**TASK DIRECTIONS**
Copy out all the entries word for word.

**GIVEN ENTRIES**
= = = = =
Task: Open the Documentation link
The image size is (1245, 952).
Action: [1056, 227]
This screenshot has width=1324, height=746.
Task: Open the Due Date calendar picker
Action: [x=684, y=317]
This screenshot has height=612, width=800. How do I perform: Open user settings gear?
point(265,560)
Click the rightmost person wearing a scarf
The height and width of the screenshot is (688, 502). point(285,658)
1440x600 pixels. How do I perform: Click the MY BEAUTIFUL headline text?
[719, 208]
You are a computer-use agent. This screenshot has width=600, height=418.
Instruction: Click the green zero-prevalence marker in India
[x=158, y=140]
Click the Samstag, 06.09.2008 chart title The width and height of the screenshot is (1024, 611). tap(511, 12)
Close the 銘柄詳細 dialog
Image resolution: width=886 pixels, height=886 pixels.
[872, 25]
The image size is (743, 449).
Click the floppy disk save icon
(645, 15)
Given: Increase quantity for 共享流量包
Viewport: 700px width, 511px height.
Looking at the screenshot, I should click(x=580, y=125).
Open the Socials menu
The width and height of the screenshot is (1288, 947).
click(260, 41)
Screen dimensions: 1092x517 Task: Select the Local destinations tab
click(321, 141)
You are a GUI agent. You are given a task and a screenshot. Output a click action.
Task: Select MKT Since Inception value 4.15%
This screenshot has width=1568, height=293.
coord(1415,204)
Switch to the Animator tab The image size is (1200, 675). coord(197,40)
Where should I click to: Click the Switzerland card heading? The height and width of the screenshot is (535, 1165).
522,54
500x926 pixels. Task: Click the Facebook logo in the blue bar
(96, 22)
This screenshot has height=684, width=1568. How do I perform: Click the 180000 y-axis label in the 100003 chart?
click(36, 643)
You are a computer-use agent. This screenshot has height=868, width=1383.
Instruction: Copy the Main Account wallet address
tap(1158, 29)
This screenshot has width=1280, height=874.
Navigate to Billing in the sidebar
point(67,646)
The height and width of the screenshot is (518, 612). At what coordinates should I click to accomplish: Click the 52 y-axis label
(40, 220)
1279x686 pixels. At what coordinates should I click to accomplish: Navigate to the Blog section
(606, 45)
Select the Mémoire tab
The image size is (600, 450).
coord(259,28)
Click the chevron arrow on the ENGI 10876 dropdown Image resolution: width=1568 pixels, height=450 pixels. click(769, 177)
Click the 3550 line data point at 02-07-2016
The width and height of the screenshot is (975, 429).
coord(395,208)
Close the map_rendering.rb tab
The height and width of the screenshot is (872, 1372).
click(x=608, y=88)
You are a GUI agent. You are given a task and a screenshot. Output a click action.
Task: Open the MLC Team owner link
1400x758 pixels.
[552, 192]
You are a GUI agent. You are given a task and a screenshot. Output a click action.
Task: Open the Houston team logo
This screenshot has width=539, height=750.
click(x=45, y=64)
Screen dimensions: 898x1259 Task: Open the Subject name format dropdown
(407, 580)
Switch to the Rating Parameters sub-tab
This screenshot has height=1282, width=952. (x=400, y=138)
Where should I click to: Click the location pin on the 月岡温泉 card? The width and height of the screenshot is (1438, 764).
= = = = =
**WRITTEN RESPONSE**
Task: Open the Documentation link
The image size is (1245, 952).
Action: [1056, 227]
This screenshot has width=1324, height=746.
Task: Open the Due Date calendar picker
Action: [x=684, y=317]
This screenshot has height=612, width=800. How do I perform: Open user settings gear?
point(265,560)
Click the rightmost person wearing a scarf
The height and width of the screenshot is (688, 502). point(285,658)
1440x600 pixels. How do I perform: Click the MY BEAUTIFUL headline text?
[719, 208]
You are a computer-use agent. This screenshot has width=600, height=418.
Instruction: Click the green zero-prevalence marker in India
[x=158, y=140]
Click the Samstag, 06.09.2008 chart title The width and height of the screenshot is (1024, 611). tap(511, 12)
Close the 銘柄詳細 dialog
Image resolution: width=886 pixels, height=886 pixels.
[872, 25]
The image size is (743, 449).
Click the floppy disk save icon
(645, 15)
Given: Increase quantity for 共享流量包
Viewport: 700px width, 511px height.
Looking at the screenshot, I should click(x=580, y=125).
Open the Socials menu
The width and height of the screenshot is (1288, 947).
click(260, 41)
Screen dimensions: 1092x517 Task: Select the Local destinations tab
click(321, 141)
You are a GUI agent. You are given a task and a screenshot. Output a click action.
Task: Select MKT Since Inception value 4.15%
This screenshot has width=1568, height=293.
coord(1415,204)
Switch to the Animator tab The image size is (1200, 675). coord(197,40)
Where should I click to: Click the Switzerland card heading? The height and width of the screenshot is (535, 1165).
522,54
500x926 pixels. Task: Click the Facebook logo in the blue bar
(96, 22)
This screenshot has height=684, width=1568. How do I perform: Click the 180000 y-axis label in the 100003 chart?
click(36, 643)
You are a computer-use agent. This screenshot has height=868, width=1383.
Instruction: Copy the Main Account wallet address
tap(1158, 29)
This screenshot has width=1280, height=874.
Navigate to Billing in the sidebar
point(67,646)
The height and width of the screenshot is (518, 612). At what coordinates should I click to accomplish: Click the 52 y-axis label
(40, 220)
1279x686 pixels. At what coordinates should I click to accomplish: Navigate to the Blog section
(606, 45)
Select the Mémoire tab
The image size is (600, 450).
coord(259,28)
Click the chevron arrow on the ENGI 10876 dropdown Image resolution: width=1568 pixels, height=450 pixels. click(769, 177)
Click the 3550 line data point at 02-07-2016
The width and height of the screenshot is (975, 429).
coord(395,208)
Close the map_rendering.rb tab
The height and width of the screenshot is (872, 1372).
click(x=608, y=88)
You are a GUI agent. You are given a task and a screenshot. Output a click action.
Task: Open the MLC Team owner link
1400x758 pixels.
[552, 192]
You are a GUI agent. You are given a task and a screenshot. Output a click action.
Task: Open the Houston team logo
This screenshot has width=539, height=750.
click(x=45, y=64)
Screen dimensions: 898x1259 Task: Open the Subject name format dropdown
(407, 580)
Switch to the Rating Parameters sub-tab
This screenshot has height=1282, width=952. (x=400, y=138)
Where should I click to: Click the location pin on the 月岡温泉 card? The width and height of the screenshot is (1438, 764).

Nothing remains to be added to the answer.